Strength: You need to have a strong back, shoulders, legs, to carry 35 pounds for 26 miles, which benefit from training other than just rucking.

Recovery: Long rucks make it hard to recover from strength training, and itself requires a huge amount of recovery. Rucking long distances makes it harder to get stronger from lifting, yet getting stronger from lifting is important to being able to ruck long distances.

I balanced these considerations by focusing in equal measure on rucking, sled work, and lifting.

Rucking: For most of the last few months, I rucked every other week. In December I rucked with a 30 pound pack up to 10 miles. Starting in January I used 40 pounds (likely 50+ when accounting for water, etc..), going roughly every other week (weather dependent) and increasing mileage by 2 miles. I credit training heavier than the event as critical to why I felt good on race day.

There are some articles on this site suggesting you can be proficient at rucking just by lifting (usually in the context of effective military training).
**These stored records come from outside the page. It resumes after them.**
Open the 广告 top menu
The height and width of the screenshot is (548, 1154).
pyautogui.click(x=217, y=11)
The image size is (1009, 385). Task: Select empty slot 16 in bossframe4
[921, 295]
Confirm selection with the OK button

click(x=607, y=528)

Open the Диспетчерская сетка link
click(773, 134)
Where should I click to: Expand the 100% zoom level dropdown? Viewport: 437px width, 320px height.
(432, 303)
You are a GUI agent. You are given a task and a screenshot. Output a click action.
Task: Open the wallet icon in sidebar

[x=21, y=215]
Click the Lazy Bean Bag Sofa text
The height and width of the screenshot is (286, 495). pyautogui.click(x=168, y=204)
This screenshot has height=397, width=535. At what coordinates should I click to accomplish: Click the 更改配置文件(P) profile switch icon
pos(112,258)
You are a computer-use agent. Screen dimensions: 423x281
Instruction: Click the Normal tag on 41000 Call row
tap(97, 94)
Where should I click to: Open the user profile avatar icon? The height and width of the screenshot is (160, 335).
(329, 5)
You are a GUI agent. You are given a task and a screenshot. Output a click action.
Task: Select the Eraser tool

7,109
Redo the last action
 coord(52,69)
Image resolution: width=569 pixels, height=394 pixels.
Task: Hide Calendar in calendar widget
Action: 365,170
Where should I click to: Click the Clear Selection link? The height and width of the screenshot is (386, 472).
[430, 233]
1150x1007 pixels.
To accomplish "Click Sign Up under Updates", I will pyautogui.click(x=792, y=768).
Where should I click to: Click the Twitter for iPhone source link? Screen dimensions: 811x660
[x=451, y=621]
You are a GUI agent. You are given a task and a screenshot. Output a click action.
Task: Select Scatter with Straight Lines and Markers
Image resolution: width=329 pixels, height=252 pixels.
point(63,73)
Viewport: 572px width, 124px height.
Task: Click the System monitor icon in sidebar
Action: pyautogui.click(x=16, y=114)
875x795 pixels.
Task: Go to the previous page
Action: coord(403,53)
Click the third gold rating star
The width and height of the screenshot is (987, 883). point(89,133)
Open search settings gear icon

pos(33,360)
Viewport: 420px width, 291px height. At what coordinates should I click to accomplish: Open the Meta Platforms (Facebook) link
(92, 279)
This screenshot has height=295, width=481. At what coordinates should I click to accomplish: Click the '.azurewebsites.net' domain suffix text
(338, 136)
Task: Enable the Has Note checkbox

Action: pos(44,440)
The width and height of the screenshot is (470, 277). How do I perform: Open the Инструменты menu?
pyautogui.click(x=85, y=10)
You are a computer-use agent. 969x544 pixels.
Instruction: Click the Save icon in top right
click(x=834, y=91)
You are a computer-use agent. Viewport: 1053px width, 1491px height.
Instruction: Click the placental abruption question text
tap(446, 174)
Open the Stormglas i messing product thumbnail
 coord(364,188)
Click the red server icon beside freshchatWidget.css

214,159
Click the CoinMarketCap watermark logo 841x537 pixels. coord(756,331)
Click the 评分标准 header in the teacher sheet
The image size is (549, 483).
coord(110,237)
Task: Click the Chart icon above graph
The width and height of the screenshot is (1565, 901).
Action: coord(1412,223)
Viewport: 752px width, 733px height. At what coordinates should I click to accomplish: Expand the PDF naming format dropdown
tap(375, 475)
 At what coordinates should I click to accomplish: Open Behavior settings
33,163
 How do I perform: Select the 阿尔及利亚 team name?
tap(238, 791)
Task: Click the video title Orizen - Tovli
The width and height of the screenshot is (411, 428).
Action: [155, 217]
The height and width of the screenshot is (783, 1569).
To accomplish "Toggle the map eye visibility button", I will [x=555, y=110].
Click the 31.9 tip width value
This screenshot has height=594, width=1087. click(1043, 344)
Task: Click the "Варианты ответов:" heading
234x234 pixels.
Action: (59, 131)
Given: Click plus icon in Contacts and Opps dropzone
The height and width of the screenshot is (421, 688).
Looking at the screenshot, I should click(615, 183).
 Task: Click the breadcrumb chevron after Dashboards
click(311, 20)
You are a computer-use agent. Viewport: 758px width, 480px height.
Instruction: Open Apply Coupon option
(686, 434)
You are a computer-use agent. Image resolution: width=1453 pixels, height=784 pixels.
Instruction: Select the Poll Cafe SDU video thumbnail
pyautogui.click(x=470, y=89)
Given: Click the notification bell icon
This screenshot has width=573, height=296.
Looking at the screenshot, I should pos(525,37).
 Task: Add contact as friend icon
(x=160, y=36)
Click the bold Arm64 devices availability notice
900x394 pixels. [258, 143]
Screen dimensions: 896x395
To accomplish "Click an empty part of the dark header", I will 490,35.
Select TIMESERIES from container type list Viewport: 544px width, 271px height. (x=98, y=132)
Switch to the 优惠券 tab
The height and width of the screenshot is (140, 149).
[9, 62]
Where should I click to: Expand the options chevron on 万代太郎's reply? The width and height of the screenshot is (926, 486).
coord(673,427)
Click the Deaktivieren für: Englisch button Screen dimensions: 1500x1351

I’m not sure I agree because 1) doing at least some ruck-specific training is necessary to toughen your feet and joints, and 2) as a practical matter, I found that each ruck I got tired at a later point, even though I wasn’t appreciably stronger from one week to the next (and so there must have been some value to rucking that I didn’t get from just lifting). That said, I don’t see any reason to ruck long distances (10+ miles) more than 2-3x per month, especially given its recovery toll. And even that should probably be limited to the months leading up to the event.

Sled Work: I found that the more I pushed a sled, the better I felt rucking. Pushing or dragging a sled mirrors the lower body stress of rucking, but you can load it heavier and thereby stress the same systems in a lot less time. It also is easier to recover from. The one thing I would have done differently was to add more sled dragging, at least once per week. If I do another marathon, I’ll probably do sled work of some kind at the end of every workout.

Lifting: The last few months focused on back strength (deadlift, rows, lat pulldowns, shrugs). I did little lifting for leg strength, and essentially dropped squats in January. I couldn’t recover from long rucks, sled work, deadlifts, and squats each week. I find squats harder to recover from than deadlifts, and generally my back recovers quicker than my legs. If I were to prepare for another spring rucking marathon (Bataan, or doing the Tough Ruck again), I would do a ton of squats and RDLs in the Fall, and then gradually reduce squats and other barbell leg work in favor of rucking and sleds over the winter and leading up to the race (this is more or less what I did, if not exactly deliberately).

In the end, this was great to train for, and something I’d like to do again in the future.